Problem to work on
What is needed is an exact reproduction of the lines from the one that contains "The width and" through the end of the data, both included and nothing else, with pictures omitted.

[[ Data for this task open ]]

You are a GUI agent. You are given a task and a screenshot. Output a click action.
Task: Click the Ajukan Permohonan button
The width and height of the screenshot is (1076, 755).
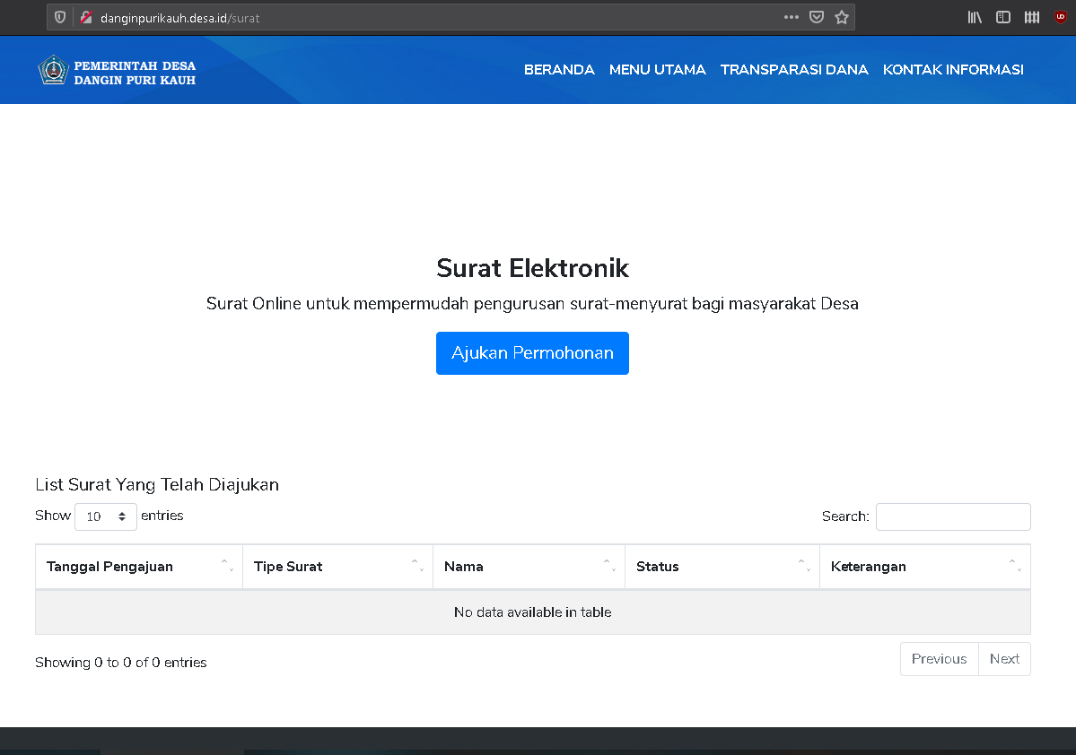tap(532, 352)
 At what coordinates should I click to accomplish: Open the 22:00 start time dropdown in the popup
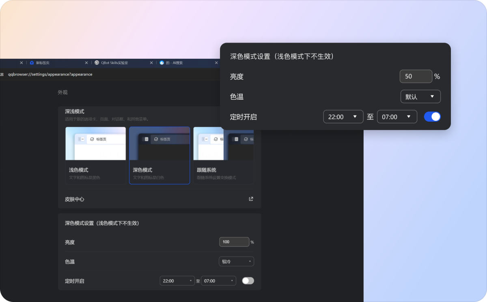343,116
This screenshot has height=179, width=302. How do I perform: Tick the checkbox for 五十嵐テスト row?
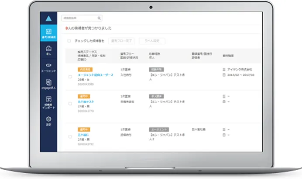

[[ Data for this task closed ]]

Your solution
The width and height of the screenshot is (1076, 755).
tap(532, 352)
 At what coordinates should I click to accomplish: Open the 22:00 start time dropdown in the popup
343,116
This screenshot has height=179, width=302. How do I perform: Tick the checkbox for 五十嵐テスト row?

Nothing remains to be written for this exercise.